The Gardner Mill, now a furniture store (CF Home Furniture and Design) and restaurant, started out as a flour mill that was established in the West Jordan area in the mid-nineteenth century by a Scottish immigrant named Archibald Gardner. The present owner restored the old mill and moved other historic buildings onto the property starting in the 1980s to create a village of shops. If you like looking at old historic buildings and structures, including things built by the pioneering settlers of the Salt Lake Valley area back in the 1900s, this is a great place to visit.



Old flour mill



This is just a few hours after my sunny, summer-day visit to Red Butte Garden (previous post), but as you can see, the next storm has arrived.  It started to rain just as we finished up and pulled out of the parking lot.






More old, weathered wood- one of the restored buildings.
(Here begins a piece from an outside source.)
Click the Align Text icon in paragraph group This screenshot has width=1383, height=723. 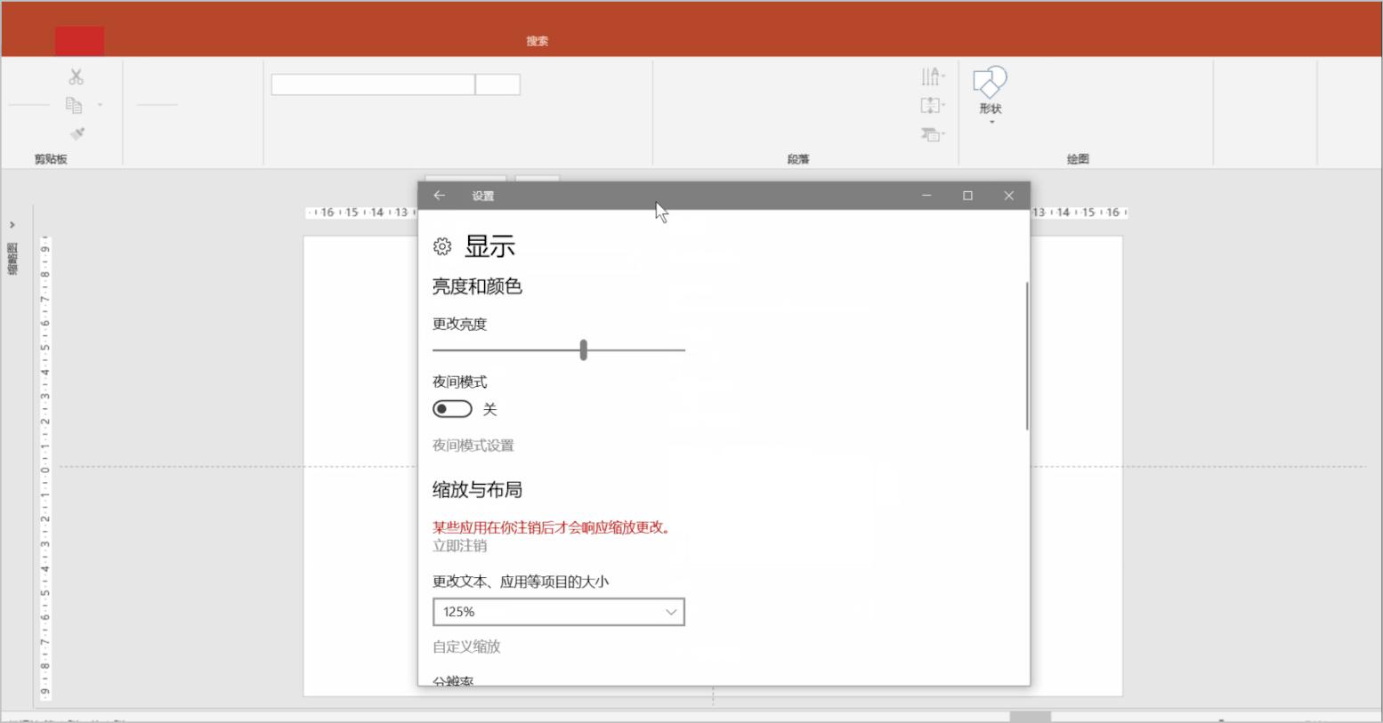(931, 105)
Since I was flying home at the end of the week, I was limited with what I could buy (I had to walk by the larger pieces that tempted me).  Here are some things that I found at CF Home Furniture and Design.  Just one Halloween item.  With a closet full of cute little vintage witch figurines and dolls, ceramic jack-o-lanterns, metal spider-web candy caddies, scary black cats, and so on, I've had to get a grip on my Halloween habit and limit myself to one or two things each year.  With the exception of the little Halloween boy below, these items will likely be the inaugural decor pieces for the cabin (once it it finished-- I'm looking far ahead to the fun task of DECORATING).








Thursday, August 28, 2014

More sightseeing in SLC

I spent a couple hours wandering around Red Butte Garden between rainstorms.  The weather started out blazing hot at the beginning of the week, then a series of thunder storms rolled through-- which cooled everything off.  I was able to see the gardens at the perfect time before the next storm arrived when it was clear and sunny, and everything was washed and clean and all the colors popped and glowed.
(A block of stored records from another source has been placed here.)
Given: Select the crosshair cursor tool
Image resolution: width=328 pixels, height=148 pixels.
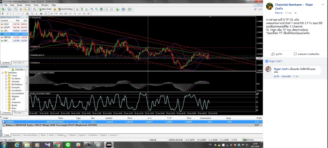Looking at the screenshot, I should click(8, 13).
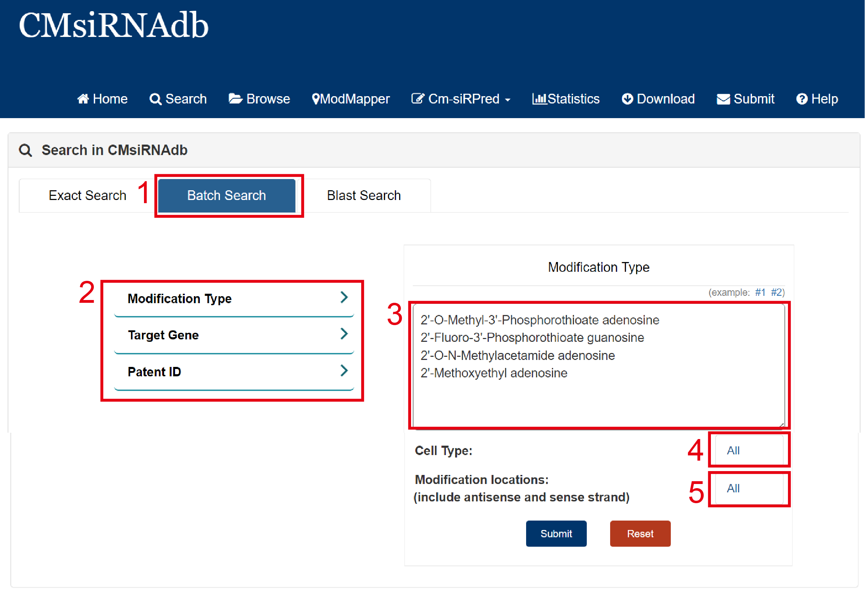Click the Download arrow icon
865x592 pixels.
(x=627, y=99)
I loved the herb garden.  Most herbs do very well in arid regions, as you can see in the next few photos.






Here is an example of the ubiquitous red sandstone pavers that can be seen everywhere in this part of the world.  We have plenty of this red rock down in the little canyon below where the cabin will be-- or we can drive on to BLM land and load up the pickup. It's remarkably easy to get rock for building and landscaping near our property.  As I pointed out in an earlier post, we have rocks of every size coming out of our ears on our property.  Which is both a curse (we still have heaps of large boulders to move) and a blessing-- we have more than enough rock material to use in landscaping, building, etc..  Unlike at home in California, where you can spend a small fortune just for one large boulder.  

All these beautiful greens contrast so nicely with the red...




One of many water features.....





More ideas for all the red rock that can be found near our property.






One of my favorite combinations in the garden-- blue-gray with bright lime green and chartreuse.  You can never miss with this combination.  This blue spruce (I believe that is what it is, couldn't find the tag)is the most perfect shade of blue-gray; even though it isn't strictly native to the area around our property, I may need to plant a few anyway.....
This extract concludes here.